Алкоголь и адреналин обычно смешивались в нечто вроде коктейля Молотова, но сейчас адреналин был уже на излёте. Ярошевич пальцем протёрла глаза — с такой энергией, что мне показалось, она вот-вот вдавит их внутрь черепа.

— Иногда ждёшь долго… сутки… может, двое… — она снова протянула фляжку мне, но я отказалась.

— Направление ветра… Солнце… блики от линзы… Понимаешь? — требовательно спросила она, будто я знала все эти тонкости.

Я не знала. Каждому своё, как правильно сказала Ярошевич.

Очевидно, по моему лицу было ясно, что я просто одержима жаждой знаний. Ярошевич неожиданно встрепенулась, поставила пустую фляжку на подоконник и села, подсунув под спину подушку.

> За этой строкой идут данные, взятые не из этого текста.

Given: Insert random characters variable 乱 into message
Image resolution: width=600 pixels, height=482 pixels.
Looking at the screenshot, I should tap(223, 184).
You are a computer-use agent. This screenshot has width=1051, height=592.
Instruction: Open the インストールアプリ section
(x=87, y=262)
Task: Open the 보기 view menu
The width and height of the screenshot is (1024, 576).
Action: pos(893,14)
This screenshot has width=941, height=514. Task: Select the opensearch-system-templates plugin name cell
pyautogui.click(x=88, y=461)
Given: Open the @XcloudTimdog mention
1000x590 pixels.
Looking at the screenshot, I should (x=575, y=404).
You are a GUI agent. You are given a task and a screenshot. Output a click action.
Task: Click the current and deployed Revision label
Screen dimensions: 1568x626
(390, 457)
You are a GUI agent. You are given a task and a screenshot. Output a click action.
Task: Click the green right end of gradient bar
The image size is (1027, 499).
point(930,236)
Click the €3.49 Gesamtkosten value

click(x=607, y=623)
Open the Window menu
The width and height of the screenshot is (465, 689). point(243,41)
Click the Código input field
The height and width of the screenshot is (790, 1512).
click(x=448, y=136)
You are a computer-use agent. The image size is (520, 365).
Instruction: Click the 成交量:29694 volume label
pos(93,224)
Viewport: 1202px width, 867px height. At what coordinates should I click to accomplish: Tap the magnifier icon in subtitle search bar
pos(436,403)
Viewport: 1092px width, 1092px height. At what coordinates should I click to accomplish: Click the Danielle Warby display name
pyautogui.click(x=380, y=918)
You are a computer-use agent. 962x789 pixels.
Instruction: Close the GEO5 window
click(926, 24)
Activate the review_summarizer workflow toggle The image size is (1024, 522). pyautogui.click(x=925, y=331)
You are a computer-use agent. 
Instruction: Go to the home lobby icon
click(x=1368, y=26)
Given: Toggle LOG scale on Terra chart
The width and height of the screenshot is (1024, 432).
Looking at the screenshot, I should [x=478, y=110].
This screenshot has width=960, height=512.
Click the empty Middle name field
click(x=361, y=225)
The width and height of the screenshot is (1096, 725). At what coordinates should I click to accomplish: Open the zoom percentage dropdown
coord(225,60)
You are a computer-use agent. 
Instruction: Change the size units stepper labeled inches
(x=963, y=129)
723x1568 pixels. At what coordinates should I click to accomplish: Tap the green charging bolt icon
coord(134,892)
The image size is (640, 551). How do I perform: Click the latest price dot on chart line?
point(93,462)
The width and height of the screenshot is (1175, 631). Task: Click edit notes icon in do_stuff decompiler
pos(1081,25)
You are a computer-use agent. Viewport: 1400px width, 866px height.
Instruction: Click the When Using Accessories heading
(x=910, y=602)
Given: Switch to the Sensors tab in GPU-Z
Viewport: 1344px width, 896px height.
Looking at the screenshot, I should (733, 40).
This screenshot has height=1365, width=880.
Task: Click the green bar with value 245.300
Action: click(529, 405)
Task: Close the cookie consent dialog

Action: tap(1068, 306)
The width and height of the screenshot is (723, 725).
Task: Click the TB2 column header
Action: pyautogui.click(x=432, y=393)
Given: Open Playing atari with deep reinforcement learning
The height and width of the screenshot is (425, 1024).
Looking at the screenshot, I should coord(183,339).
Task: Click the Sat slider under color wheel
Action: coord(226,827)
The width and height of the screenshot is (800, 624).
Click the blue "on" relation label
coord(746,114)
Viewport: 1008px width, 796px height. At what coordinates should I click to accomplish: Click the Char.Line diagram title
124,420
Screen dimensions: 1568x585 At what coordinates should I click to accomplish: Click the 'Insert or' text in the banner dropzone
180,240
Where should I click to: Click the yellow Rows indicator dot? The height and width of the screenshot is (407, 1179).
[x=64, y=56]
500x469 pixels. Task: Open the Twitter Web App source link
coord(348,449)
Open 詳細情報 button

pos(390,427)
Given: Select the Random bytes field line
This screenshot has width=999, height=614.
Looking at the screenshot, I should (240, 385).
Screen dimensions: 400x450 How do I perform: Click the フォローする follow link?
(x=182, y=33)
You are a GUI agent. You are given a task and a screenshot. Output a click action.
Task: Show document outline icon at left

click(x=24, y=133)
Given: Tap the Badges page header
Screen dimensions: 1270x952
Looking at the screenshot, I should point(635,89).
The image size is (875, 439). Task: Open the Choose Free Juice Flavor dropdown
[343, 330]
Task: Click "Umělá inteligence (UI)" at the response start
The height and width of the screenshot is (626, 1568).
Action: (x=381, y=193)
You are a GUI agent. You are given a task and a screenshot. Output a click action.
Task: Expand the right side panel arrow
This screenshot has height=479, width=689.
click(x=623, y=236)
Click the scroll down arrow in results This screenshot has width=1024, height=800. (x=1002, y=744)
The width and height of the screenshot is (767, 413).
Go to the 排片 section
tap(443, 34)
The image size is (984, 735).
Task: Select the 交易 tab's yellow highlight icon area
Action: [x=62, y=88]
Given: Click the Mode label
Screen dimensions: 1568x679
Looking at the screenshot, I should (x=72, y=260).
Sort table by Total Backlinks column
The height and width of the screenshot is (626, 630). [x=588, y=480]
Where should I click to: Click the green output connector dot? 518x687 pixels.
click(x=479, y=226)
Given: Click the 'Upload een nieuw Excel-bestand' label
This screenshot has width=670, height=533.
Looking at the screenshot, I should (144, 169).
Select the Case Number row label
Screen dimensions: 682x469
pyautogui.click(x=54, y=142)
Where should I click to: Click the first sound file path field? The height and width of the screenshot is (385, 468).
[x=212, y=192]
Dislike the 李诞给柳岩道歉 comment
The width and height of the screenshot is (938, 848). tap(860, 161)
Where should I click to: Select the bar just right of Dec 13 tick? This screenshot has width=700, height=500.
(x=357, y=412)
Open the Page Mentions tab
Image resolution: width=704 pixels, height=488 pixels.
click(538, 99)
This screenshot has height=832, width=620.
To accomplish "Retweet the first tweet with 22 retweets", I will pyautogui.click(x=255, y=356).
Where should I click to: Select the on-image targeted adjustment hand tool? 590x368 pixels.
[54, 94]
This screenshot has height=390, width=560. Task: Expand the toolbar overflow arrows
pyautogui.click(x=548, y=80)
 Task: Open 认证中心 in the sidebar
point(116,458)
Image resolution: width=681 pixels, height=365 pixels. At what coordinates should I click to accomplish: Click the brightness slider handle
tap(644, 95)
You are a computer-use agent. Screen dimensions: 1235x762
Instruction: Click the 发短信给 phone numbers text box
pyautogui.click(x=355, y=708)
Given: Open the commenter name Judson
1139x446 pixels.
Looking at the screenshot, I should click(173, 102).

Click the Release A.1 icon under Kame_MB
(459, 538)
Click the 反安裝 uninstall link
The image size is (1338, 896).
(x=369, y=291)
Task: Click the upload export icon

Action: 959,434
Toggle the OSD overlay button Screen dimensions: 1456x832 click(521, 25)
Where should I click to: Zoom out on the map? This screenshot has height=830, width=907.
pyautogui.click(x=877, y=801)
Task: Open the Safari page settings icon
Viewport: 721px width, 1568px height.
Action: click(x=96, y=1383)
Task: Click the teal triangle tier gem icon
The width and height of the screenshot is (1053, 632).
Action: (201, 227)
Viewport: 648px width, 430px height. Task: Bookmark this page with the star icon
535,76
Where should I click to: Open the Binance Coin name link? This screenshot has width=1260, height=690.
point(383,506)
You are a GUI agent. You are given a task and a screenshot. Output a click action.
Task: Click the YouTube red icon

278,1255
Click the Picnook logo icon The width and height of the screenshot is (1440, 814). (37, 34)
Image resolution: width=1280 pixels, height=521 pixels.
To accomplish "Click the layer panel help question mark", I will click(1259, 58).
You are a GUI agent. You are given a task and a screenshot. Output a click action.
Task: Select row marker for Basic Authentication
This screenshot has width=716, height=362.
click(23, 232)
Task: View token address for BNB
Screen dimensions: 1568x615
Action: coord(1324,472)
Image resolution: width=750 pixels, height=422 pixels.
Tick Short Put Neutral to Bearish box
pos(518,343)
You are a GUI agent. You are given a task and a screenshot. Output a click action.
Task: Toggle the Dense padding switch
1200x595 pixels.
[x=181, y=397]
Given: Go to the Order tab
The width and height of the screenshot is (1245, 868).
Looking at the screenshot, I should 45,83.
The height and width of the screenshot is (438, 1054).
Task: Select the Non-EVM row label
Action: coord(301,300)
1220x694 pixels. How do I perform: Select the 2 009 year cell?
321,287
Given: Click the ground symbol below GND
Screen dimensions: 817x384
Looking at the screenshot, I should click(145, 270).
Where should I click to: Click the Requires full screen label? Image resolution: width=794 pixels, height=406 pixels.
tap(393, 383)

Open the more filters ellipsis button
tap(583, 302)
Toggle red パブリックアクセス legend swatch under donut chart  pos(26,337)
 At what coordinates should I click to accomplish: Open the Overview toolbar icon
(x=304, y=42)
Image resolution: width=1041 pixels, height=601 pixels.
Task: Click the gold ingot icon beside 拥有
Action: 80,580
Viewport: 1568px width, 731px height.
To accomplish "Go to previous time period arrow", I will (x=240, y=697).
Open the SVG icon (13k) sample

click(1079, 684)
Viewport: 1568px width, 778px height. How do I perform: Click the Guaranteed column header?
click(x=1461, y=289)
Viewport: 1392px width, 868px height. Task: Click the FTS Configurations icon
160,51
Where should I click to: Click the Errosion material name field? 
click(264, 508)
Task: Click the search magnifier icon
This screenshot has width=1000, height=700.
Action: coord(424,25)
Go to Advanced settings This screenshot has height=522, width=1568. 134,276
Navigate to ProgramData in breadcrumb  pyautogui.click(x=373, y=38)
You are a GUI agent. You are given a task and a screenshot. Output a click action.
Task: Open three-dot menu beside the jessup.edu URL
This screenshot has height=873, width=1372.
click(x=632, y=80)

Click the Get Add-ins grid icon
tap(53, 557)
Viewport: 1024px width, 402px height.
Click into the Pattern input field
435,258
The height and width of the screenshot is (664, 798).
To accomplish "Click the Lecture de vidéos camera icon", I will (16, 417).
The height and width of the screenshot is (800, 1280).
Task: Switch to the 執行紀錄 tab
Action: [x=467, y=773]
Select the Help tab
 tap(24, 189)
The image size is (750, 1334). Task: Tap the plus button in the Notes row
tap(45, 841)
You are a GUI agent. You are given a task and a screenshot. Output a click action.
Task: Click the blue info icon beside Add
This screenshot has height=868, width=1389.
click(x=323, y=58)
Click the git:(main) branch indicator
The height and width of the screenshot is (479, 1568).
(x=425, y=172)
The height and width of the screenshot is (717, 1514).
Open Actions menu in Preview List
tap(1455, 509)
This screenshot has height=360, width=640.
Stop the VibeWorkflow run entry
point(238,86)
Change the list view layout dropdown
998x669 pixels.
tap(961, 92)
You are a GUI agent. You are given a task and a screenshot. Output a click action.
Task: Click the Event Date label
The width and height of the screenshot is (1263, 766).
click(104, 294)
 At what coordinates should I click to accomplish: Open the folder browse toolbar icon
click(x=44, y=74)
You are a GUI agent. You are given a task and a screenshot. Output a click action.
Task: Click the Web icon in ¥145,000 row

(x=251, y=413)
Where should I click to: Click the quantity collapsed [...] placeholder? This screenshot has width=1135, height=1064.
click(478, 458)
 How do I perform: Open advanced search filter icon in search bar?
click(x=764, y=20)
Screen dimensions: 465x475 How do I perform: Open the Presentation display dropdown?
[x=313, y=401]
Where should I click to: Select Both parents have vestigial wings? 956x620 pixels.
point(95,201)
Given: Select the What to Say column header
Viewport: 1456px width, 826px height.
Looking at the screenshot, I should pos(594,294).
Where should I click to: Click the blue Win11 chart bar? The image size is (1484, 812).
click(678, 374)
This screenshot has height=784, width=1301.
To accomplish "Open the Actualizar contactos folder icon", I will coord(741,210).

Следующий час был посвящён лекции по техникам снайперского боя, перемежаемой случаями из жизни и анекдотами.

В кои-то веки я больше слушала, чем говорила. Я сидела на соседней койке и смотрела ей в рот. Из меня вышел прямо-таки идеальный слушатель, о таком можно было только мечтать. Нет, определённо, докторша просто обязана была мной гордиться.

Когда-то кто-то решил, что снайпера из меня не выйдет, и я — да, могла всего только укатать промеж рогов с трёх метров и не поморщиться.

До этого самого дня мне казалось, что и для такой работы тоже нужно родиться. Теперь Ярошевич этой своей эрудицией размазывала меня по стенке, втаптывала в навозную лужу и всячески расписывала, как не удалась моя жизнь.

— Решил не кто-то и когда-то, а самолично Берц, почти сразу после того, как ты пересекла КПП, — ехидно просветила Ярошевич.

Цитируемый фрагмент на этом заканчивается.